The first inklings of a strong week for silver began with the Monday opening bid of $16.20. The trading continued throughout the day, resulting in a closing bid of $16.26. Aftermarket buying produced a Tuesday opening quote up 19 cents at $16.45, and the day closed with live silver prices two cents up at $16.47. The trend continued, with the price of silver opening at $16.81 on Wednesday and closing at $16.93. Traders keep buying silver after the market closed, pushing the price above $17 dollars and causing a Thursday opening of $17.19—the high for the week. The day closed a few cents shy of this at $17.13. Friday’s opening of $17.05 reflected some profit taking in trading afterhours, but the day still closed up nearly a dollar for the week at $17.12.

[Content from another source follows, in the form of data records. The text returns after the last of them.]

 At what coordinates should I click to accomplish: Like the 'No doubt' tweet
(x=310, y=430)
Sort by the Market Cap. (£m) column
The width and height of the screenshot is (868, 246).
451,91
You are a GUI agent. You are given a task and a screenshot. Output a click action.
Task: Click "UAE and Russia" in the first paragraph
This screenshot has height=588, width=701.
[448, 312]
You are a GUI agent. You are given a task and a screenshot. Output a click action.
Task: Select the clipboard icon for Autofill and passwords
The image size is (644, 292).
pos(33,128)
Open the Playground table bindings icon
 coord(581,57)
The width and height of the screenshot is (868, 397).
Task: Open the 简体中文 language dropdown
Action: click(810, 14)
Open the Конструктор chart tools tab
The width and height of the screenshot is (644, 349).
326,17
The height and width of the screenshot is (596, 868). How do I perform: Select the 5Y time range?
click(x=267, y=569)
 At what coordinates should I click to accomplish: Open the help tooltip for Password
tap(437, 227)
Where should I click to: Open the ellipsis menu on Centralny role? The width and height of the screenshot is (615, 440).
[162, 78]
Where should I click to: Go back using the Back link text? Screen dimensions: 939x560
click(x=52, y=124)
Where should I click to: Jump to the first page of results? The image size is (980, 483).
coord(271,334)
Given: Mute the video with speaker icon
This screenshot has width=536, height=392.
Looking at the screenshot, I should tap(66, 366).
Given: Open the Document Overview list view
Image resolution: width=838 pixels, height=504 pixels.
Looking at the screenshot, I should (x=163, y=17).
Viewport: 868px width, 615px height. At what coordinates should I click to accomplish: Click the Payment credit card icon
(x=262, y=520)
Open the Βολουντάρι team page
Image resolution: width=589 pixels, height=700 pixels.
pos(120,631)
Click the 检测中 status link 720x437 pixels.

Silver joined gold and other precious metals in a price spike caused by growing tensions between the U.S. and North Korea. A preferred safe-haven investment, silver saw increased demand from both speculators and long-term investors seeking to buy before further price increases. While some technical traders noted the importance of breaking through the psychologically important $17 price point, others asserted that the sudden jump may require a small correction before moving into a potential $17.50 range. That will offer some buying opportunities for others seeking to join the surge.

In spite of the current news driven price jump, longer-term buyers are moving to silver in the face of continuing concerns over declining production and supply in the face of growing demand for silver. 1 Numerous analysts and economists are taking note of this market shift and see bullish pressure developing as a result of the deficit.

This week’s market attention will follow the North Korea situation closely. Monday’s Treasury auctions will also be scrutinized for any new moves in interest rates. Neither housing starts data on Wednesday nor jobless claims early numbers on Thursday are expected to produce any major surprises.